Cameroun 2025 : quand Brenda Biya désavoue son Président de père


Il y a des consignes de vote qui tombent comme des pavés dans une mare déjà trouble. Et puis il y a Brenda Biya, fille unique du président camerounais, qui vient d’inventer une nouvelle catégorie : celle où l’héritière du régime demande carrément aux électeurs de tourner la page de son propre père, candidat à un huitième mandat. Rien que ça.
Dans une vidéo TikTok filmée depuis ce qui ressemble à une chambre d’hôtel, Brenda Biya, 27 ans, a troqué les punchlines people pour une déclaration politique inattendue : « Ne votez pas Paul Biya, pas par rapport à moi, mais parce qu’il a fait souffrir trop de gens. J’espère qu’on aura un autre Président ». Autant dire que la dynastie présidentielle a reçu un coup de poignard… dans le salon familial de Mvomeka’a.
Une crise de famille aux airs de campagne électorale
Les règlements de comptes familiaux, jusque-là confinés aux couloirs feutrés de l’entourage présidentiel, se retrouvent donc étalés sur les réseaux sociaux. La jeune femme accuse ses proches de l’avoir maltraitée, voire abandonnée. Mais son témoignage intime a rapidement pris une tournure nationale : la souffrance privée se mue en acte de dissidence politique. Dans un Cameroun où critiquer le Président peut valoir garde à vue, procès ou exil forcé, l’ironie veut que la critique la plus brutale vienne… de son propre sang.
Brenda Biya n’en est pas à son premier bras d’honneur au système paternel. En 2024, elle avait déjà secoué la chape de plomb morale du pays en révélant publiquement son homosexualité, un acte perçu comme un défi direct à un pouvoir qui ne tolère pas cette orientation sexuelle.
Des réactions contrastées de part et d’autre
Sans surprise, la sortie a fait l’effet d’un cocktail Molotov dans les rangs du RDPC. Patrick Rifoe, communicant du parti présidentiel, a dénoncé « l’abjection qui consiste à exploiter à des fins politiciennes la détresse d’une jeune femme ». En clair : on nous explique que la fille du chef de l’État est à la fois trop perturbée pour être prise au sérieux… mais assez démocrate pour prouver que la famille présidentielle respire le pluralisme. Un numéro d’équilibriste rhétorique dont le régime a le secret.
Côté opposants, on jubile. L’écrivaine Calixthe Beyala, jamais avare de formules incendiaires, s’est empressée de déclarer : « Qui sommes-nous pour voter pour cet homme honni par sa propre fille ? Tout sauf Biya ! » Elle a même annoncé son choix pour Issa Tchiroma Bakary, dans un enthousiasme qui confine au slogan publicitaire : « Garanti 100 % sans Biya ».

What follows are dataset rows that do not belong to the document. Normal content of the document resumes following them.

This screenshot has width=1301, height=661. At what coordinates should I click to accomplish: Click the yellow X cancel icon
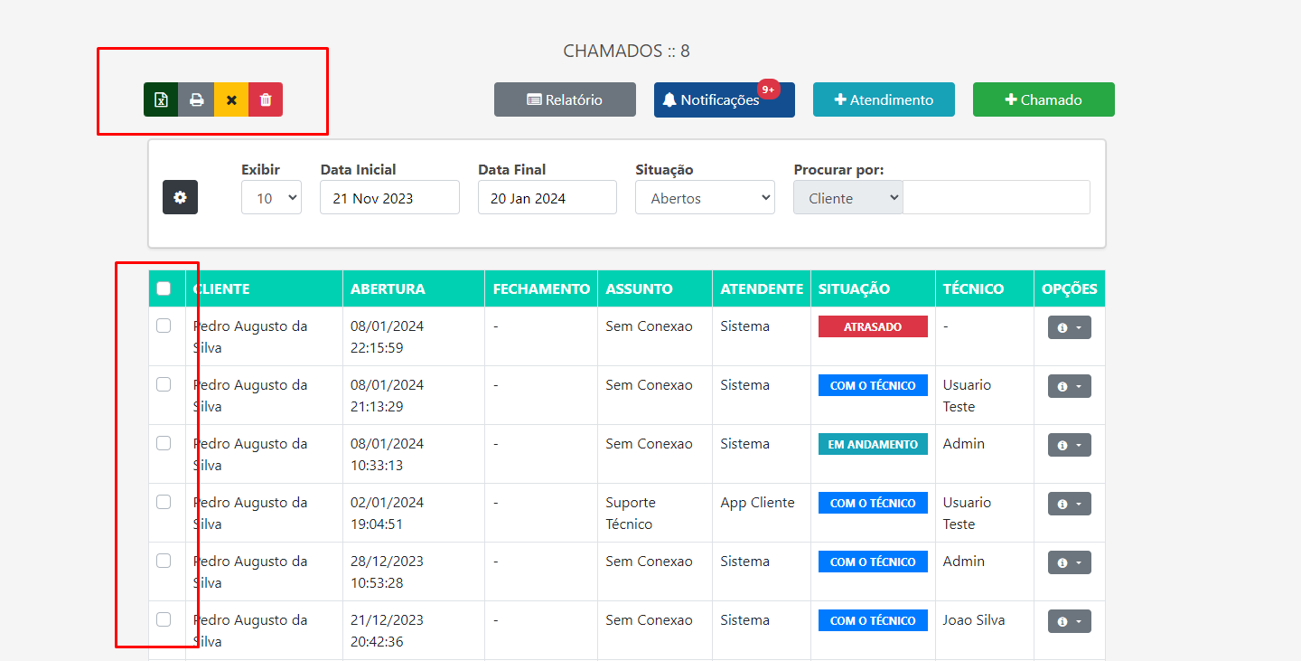point(231,99)
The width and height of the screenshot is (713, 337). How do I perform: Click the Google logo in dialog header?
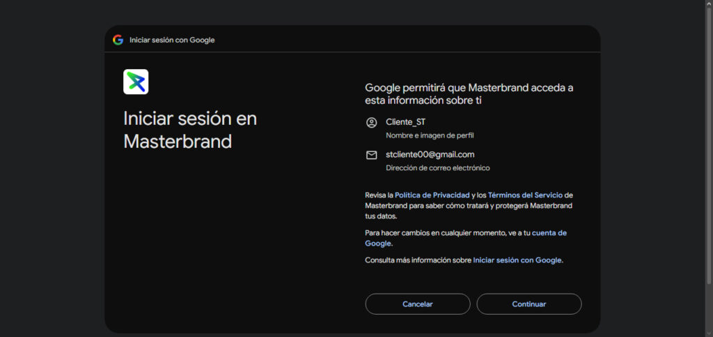tap(118, 40)
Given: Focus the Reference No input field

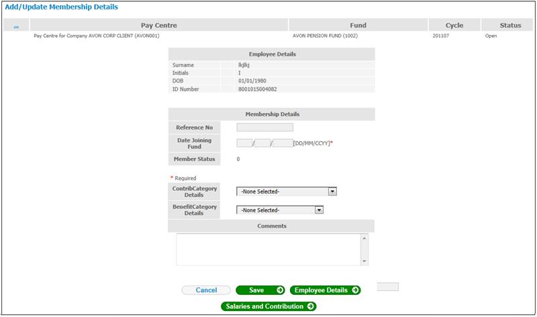Looking at the screenshot, I should pyautogui.click(x=264, y=127).
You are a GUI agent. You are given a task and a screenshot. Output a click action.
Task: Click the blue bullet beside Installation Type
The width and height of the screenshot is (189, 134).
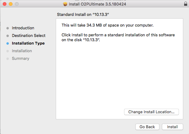(x=8, y=43)
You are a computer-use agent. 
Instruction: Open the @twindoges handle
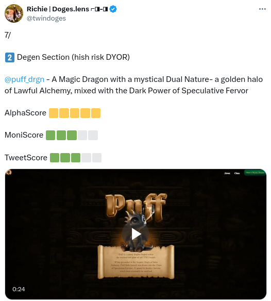46,18
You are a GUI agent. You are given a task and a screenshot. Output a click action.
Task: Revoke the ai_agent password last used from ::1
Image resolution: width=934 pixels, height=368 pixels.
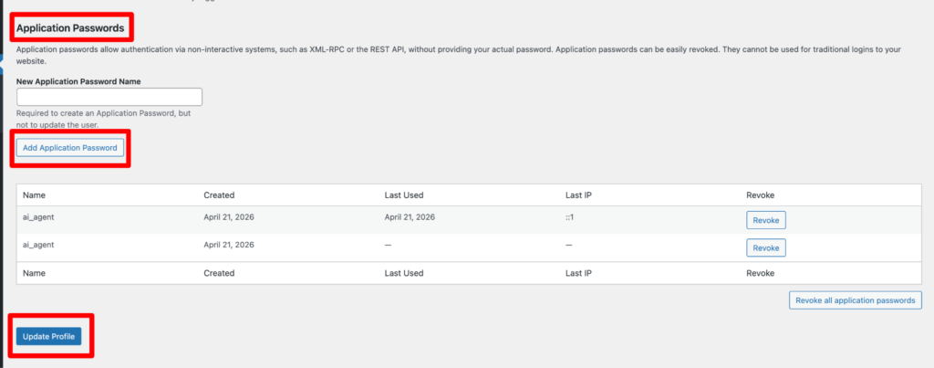pyautogui.click(x=766, y=220)

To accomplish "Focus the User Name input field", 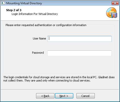I will 79,39.

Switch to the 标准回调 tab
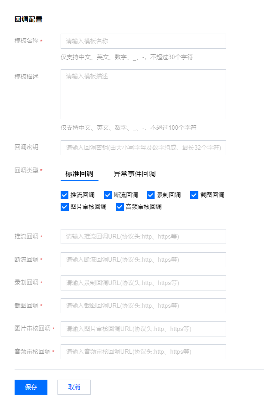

Une onde de choc politique… ou un simple buzz ?
La vraie question reste de savoir si cet appel aura un impact réel dans les urnes le 12 octobre prochain. Car si la vidéo a enflammé TikTok, la majorité silencieuse camerounaise, fatiguée par quatre décennies de règne biyaïste, ne se détermine pas toujours en fonction des querelles familiales du palais. Et puis, soyons sérieux : Paul Biya, 92 ans, n’a pas survécu à coups de décennies de pouvoir en s’inquiétant d’un hashtag lancé par sa fille expatriée en Suisse.
Mais une chose est sûre : la Présidentielle camerounaise de 2025 aura eu son coup de théâtre, et il ne vient pas d’un opposant classique, mais d’une héritière en rupture, qui semble préférer TikTok à Etoudi. Et dans un pays où l’immobilisme politique tient lieu de religion d’État, voir la fille du « père de la Nation » devenir la plus virulente de ses détracteurs a au moins un mérite : rappeler que même les murs de Mvomeka’a finissent par se fissurer.